How to File for an Extension with the IRS

By February 11, 2015 February 26th, 2019 No Comments

Hooray! It’s tax season! Spring is (hopefully) on the way and that means that the long winter is finally over. It also means that April—specifically April 15, aka Tax Day—is just around the corner. This day can be even more stressful when certain factors make filing taxes difficult, such as not having all the information you need to file your taxes. When circumstances conspire to keep you from filing your taxes, stay calm. Take a deep breath. You have options. One of those options: you can file for an extension. Here’s a quick rundown on the criteria to consider…

Why You Should File For An Extension

The great thing about filing an extension is the breathing room it grants you for gathering the documents you need to make a proper filing. Things that can slow you down include income from the sale of property, exercising of stock options, cancellation of debts or other delays (think a Schedule K-1 that hasn’t shown up yet). In addition, if you commonly receive corrected 1099s, particularly if you are dealing with foreign taxes or qualified dividends, an extension is helpful. Last but not least, if you’ve decided to create a retirement account such as the SEP IRA (which offers a tax write-off, of course), an extension will grant you a bit more time to do so.

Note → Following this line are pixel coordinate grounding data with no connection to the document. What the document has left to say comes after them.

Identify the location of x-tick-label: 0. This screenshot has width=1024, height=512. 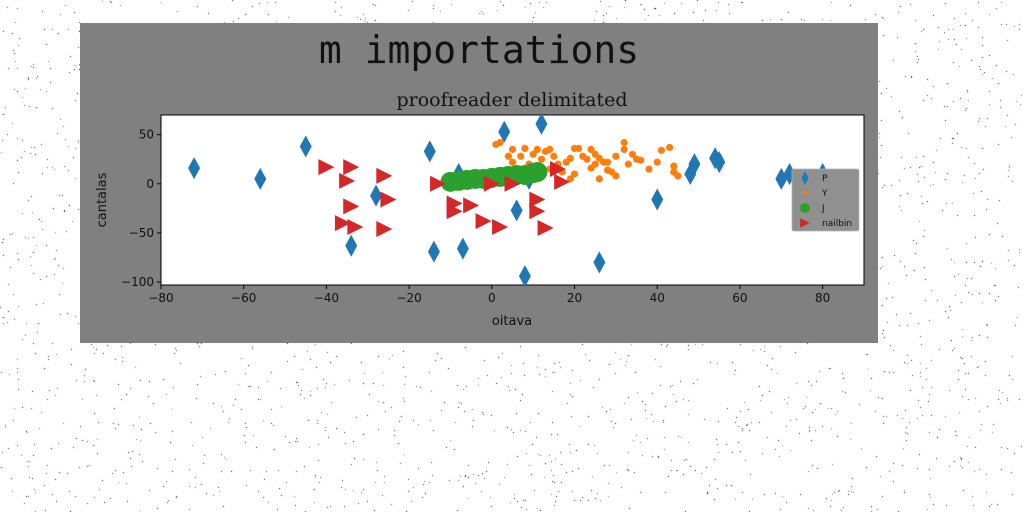
(492, 298). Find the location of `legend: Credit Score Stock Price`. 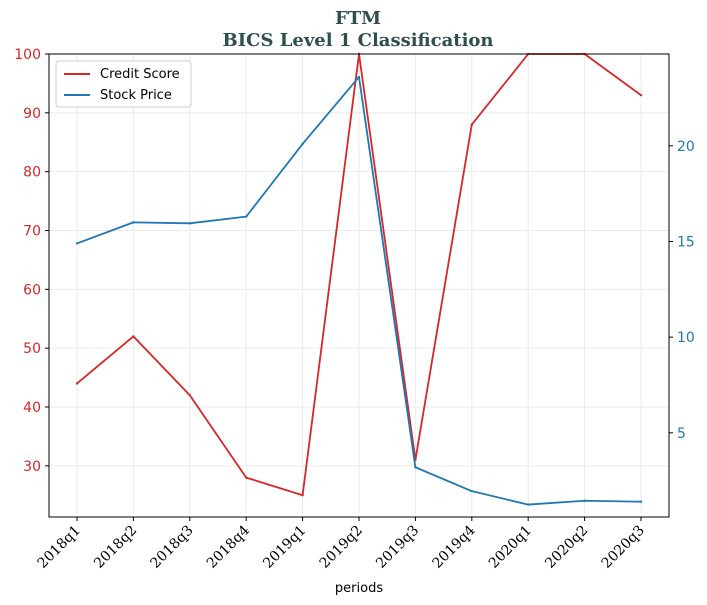

legend: Credit Score Stock Price is located at coordinates (124, 84).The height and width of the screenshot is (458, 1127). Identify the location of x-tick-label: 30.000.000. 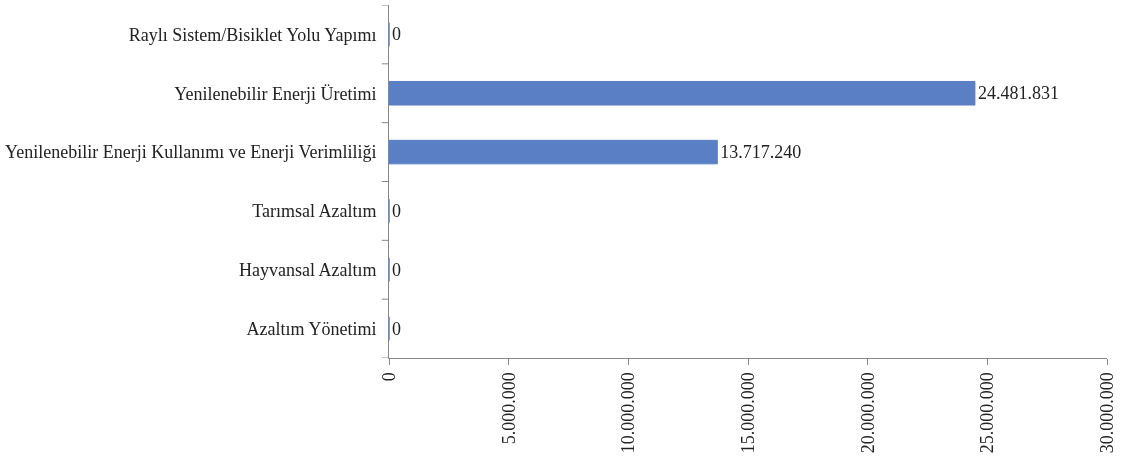
(1106, 413).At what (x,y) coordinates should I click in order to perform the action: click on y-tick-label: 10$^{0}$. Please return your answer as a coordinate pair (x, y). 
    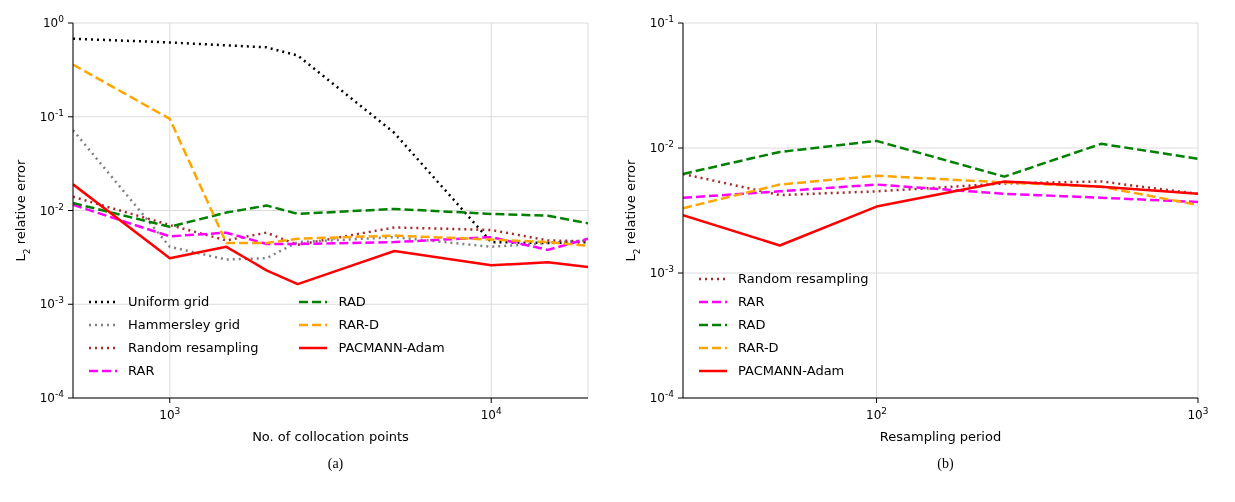
    Looking at the image, I should click on (54, 22).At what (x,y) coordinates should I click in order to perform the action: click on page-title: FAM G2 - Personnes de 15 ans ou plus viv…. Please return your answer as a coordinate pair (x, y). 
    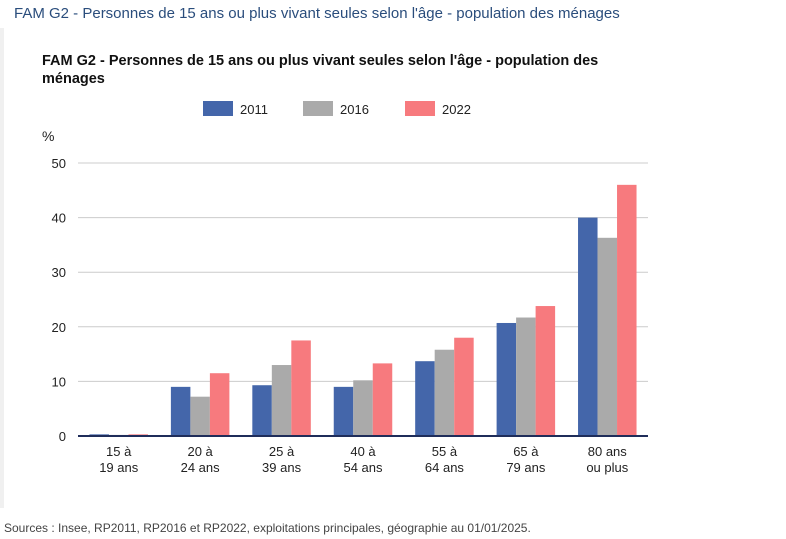
    Looking at the image, I should click on (317, 14).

Why You Shouldn’t File For An Extension

A major reason you might be considering filing for an extension is because you can’t pay the money you owe. However, if you owe money to the IRS, you still need to pay 90 percent of what you estimate you owe by April 15th. Filing for an extension does NOT mean you do not have to pay by the deadline. An extension only grants you extra time to file the return (aka, the paperwork). If you cannot pay all of what you owe, filing an extension will not help reduce penalties for late payments. Oftentimes, the IRS is pretty flexible when it comes to setting up payment arrangements, so consider doing that instead of an extension. If inability to pay isn’t the problem, you might want to take the time to work with your tax preparer to learn how to plan your taxes better and meet that deadline.

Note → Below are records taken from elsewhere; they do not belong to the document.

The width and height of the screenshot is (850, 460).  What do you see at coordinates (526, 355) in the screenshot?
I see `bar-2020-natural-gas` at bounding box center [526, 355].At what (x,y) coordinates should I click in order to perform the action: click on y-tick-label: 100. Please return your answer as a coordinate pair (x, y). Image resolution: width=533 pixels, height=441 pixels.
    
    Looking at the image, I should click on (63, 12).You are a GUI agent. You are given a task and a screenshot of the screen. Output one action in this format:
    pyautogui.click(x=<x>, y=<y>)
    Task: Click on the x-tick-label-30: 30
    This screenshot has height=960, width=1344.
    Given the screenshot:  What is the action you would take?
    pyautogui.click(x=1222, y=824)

Of course it goes without saying that this post is not tax, legal, or financial advice. Always consult a tax professional when considering things like filing for an extension.

Are You Eligible?

Not everyone can request an extension. If you have been approved for an “offer in compromise” to pay off taxes, you will still need to file by April 15th during the five year probation period that follows. Additionally, while filing an extension allows you to put off filing so you can take care of things like setting up a retirement account, you will still need to fund that IRA or SEP IRA by April 15th or you won’t receive the tax credit for the previous year’s taxes.

Read up on the IRS’ “Eight Facts on Late Filing and Late Payment Penalties.”

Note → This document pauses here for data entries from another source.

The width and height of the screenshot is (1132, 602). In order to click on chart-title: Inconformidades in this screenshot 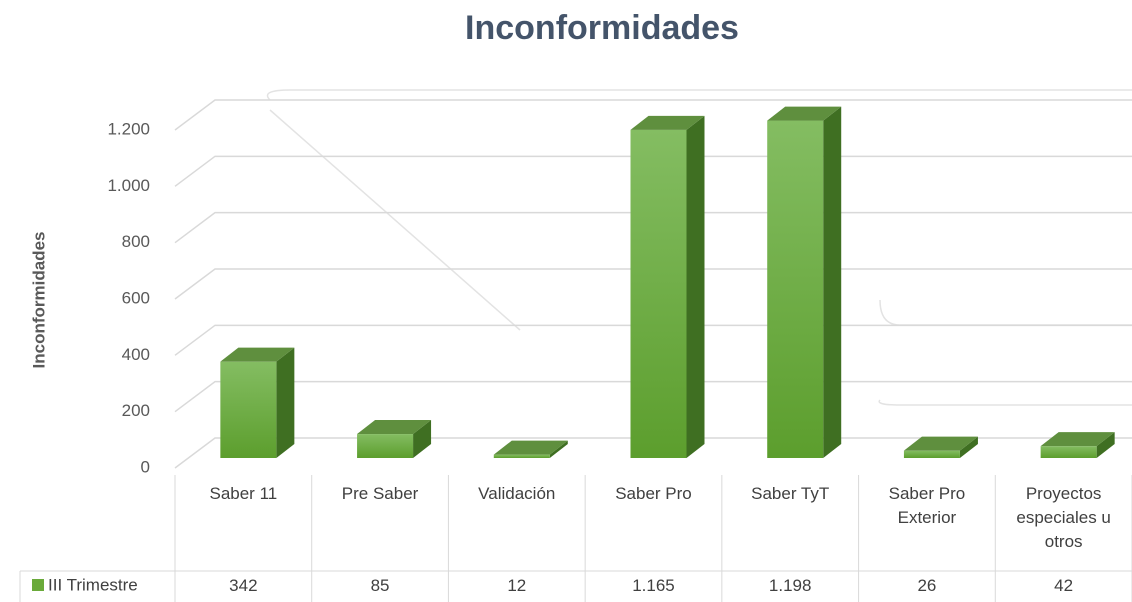, I will do `click(602, 28)`.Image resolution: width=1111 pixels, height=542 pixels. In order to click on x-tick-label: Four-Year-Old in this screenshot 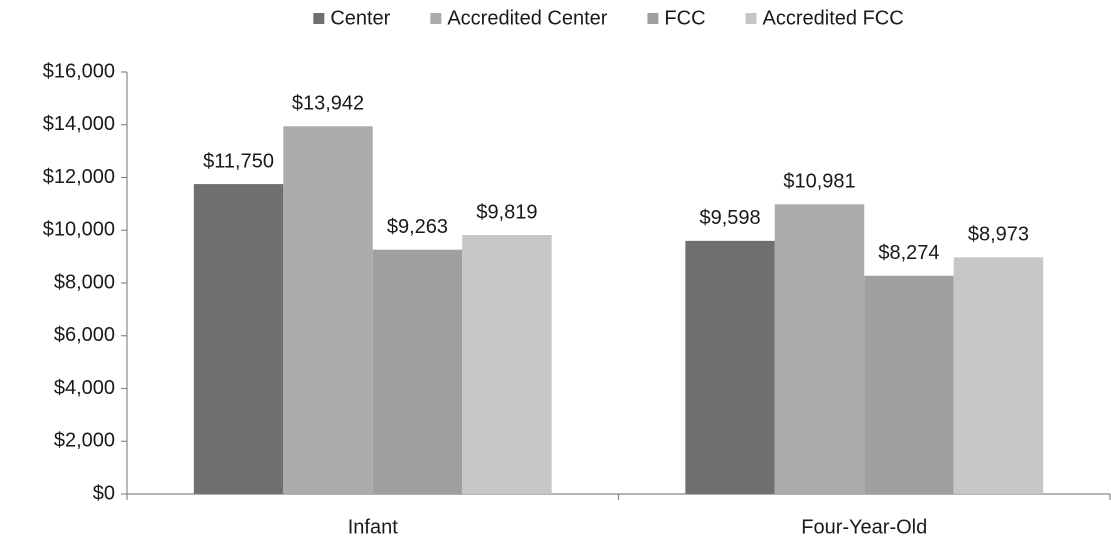, I will do `click(864, 527)`. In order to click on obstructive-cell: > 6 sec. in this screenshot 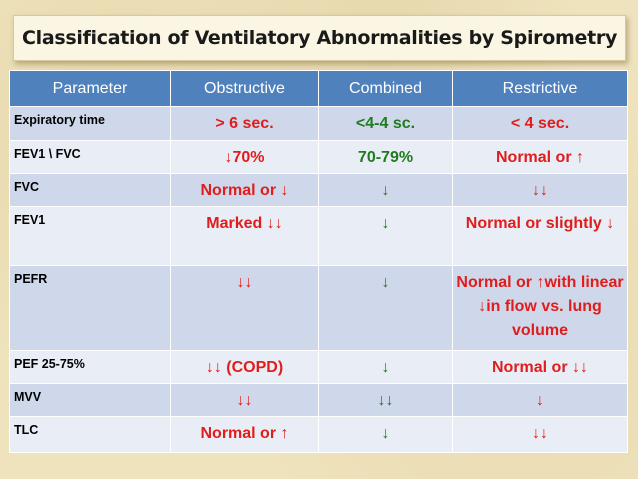, I will do `click(244, 124)`.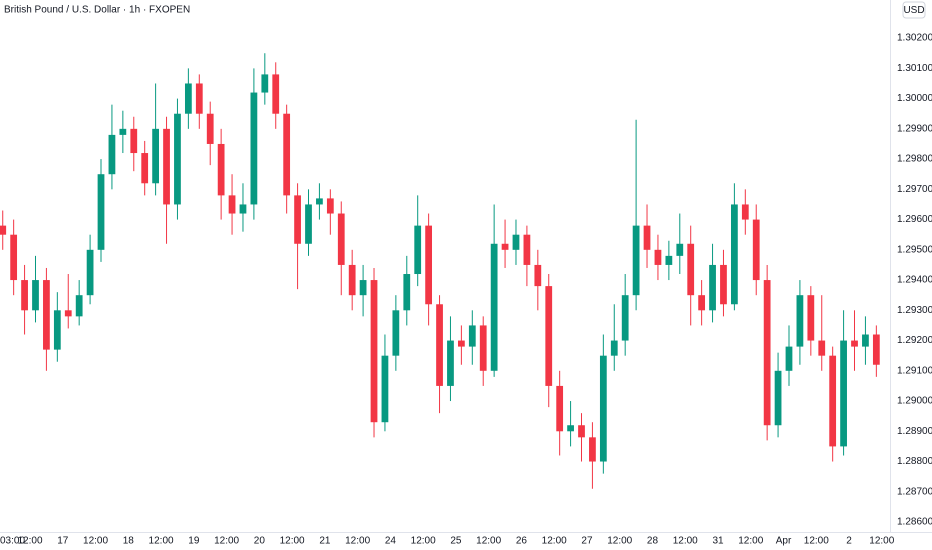 This screenshot has width=932, height=550. Describe the element at coordinates (914, 250) in the screenshot. I see `y-tick-label: 1.29500` at that location.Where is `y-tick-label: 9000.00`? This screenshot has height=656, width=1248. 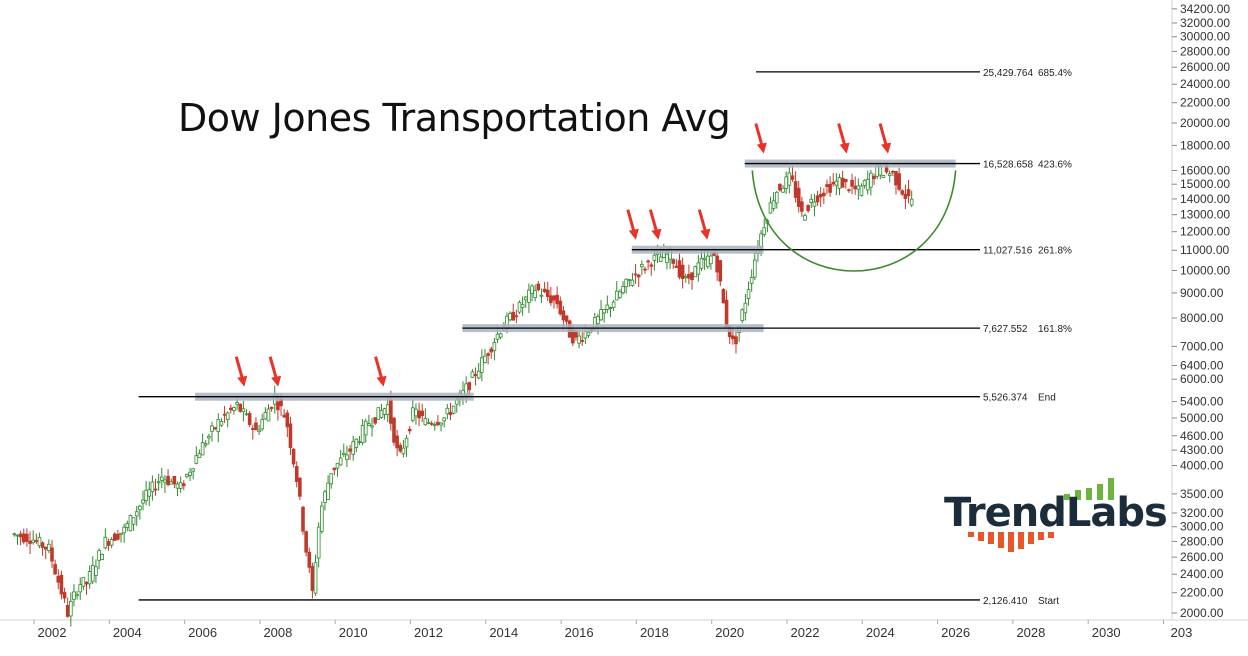 y-tick-label: 9000.00 is located at coordinates (1202, 293).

How To File For An Extension

Thankfully, this part is easy. Individuals can do so for free online using form 4868. Business such as corporations and partnerships can use form 7004. You can also download the forms and send them snail mail by April 15th if you prefer. If you live outside of the United States (but are filing US taxes), you may be able to still get an extension if you use the 2350 form (for additional information, this handy packet of info from the IRS for US citizens living abroad will help).

Bottom Line

Remember: filing for an extension only buys you time to file your returns. It does not mean you do not have to pay what you owe by your stipulated deadline. Do not think of an extension as a free pass on paying what you or your business owes. It’s not. If your ability to make the payment is the issue, you’re best bet is to get in touch with the IRS.